A form of monetary policy from central banks in which they purchase government bonds or other investments in order to lower interest rates and increase the flow of money in the market.

Multi-Asset

A portfolio or investment which is invested in a combination of different asset classes, such as cash, shares and bonds.

N

Net Asset Value (NAV) (in reference to funds)

A fund’s price per share calculated by taking the current value of its assets and subtracting its liabilities.

Net exposure

A measure of the extent to which a fund’s trading book is exposed to market movements.

O

Over-the-counter (OTC)

Trading done directly between two parties, without any supervision of a stock exchange.

Overweight

Having more invested in a company/region/sector, than a comparative index.

P

Par value

The face value of a bond – the amount of money a holder will get back once it matures.

Pound cost averaging

The practice of drip-feeding money into an investment or market to avoid hitting a peak or a trough in prices. The idea is that over time the effects of market volatility will be smoothed out. The opposite of trying to time the market by aiming to buy on the lows and sell on the peaks.

Primary issuance

The first financing of a debt issuer (I.O.U., bond or debt issue) for money raising purposes.

Q

Quantitative easing

An unconventional monetary policy used by central banks to stimulate their economies when standard monetary policy has become ineffective.

R

Redeem

The act of selling.

Redemption

The sale of an investment or when it matures or is cancelled by the issuer.

S

Senior secured loans

These loans are typically senior to other debt in the issuer’s capital structure, which helps maintain relatively high recovery rates in the event the issuer defaults. These loans also receive interest payments before any other creditors can.

Short position

A way for a fund manager to express his or her view that the market/company/sector might fall in value.

Sovereign bonds/debt

Debt issued by governments (See bonds)..

Stocks

Shares or equities.

Subscribe

An agreement of intent to buy a newly issued investment prior to its launch date.

Subscription

See above.

Supranational

An international, quasi-government organisation, such as the World Bank.

T

Tier 1 bonds

These are lower-rated bank bonds, which means if the issuer defaults all other creditors must be paid back before tier one investors are.

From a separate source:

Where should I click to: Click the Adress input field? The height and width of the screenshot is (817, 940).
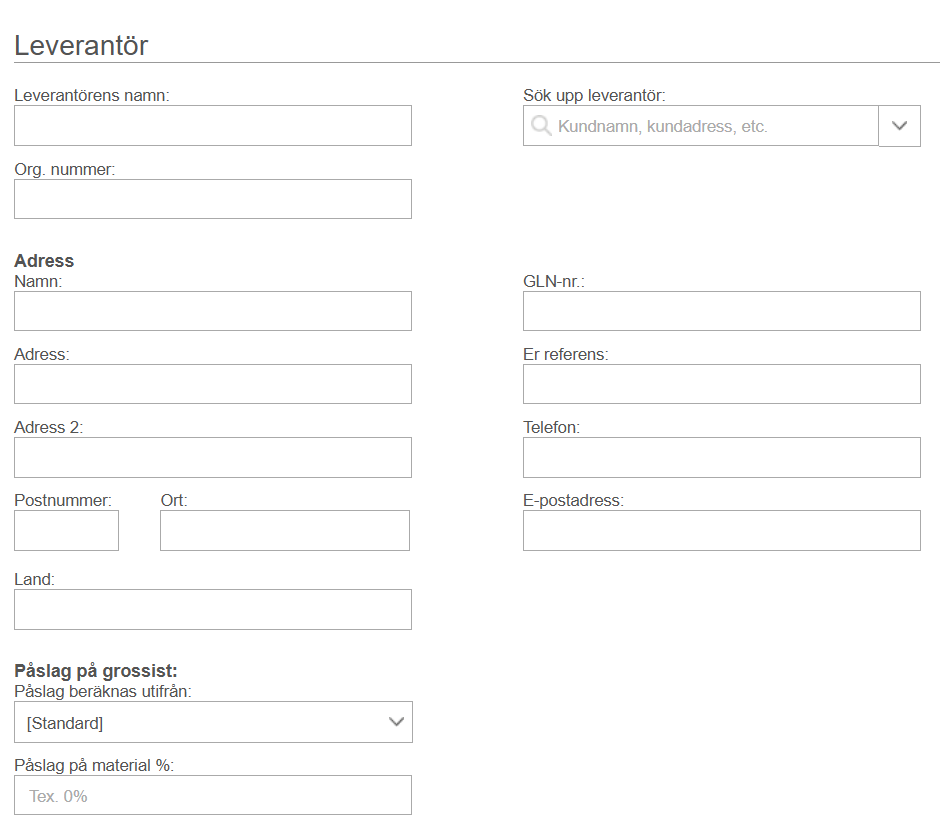click(213, 384)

Top-down strategy/investing

An investment approach that involves looking at the ‘big picture’ in the economy and financial world. (see macro).

Treasuries

Debt issued by the US government.

U

Unconstrained

A fund that adopts an investment strategy/process without sector/instrument/asset/regional limitations.

Underweight

Having less invested in a company/region/sector, than a comparative index.

V

Volatility

The degree to which a given security, fund or index rapidly changes. Fluctuations in price or value.

W
X
Y

Yield

The income return on an investment.

Yield (bond)

The interest received from a fixed income investment, usually expressed annually as a percentage based on its cost and its current market value.

Yield (equity)

Refers to the dividends received by a holder of company shares or from a fund.

Yield to maturity

The rate of return expected of a bond if held until the date when it matures.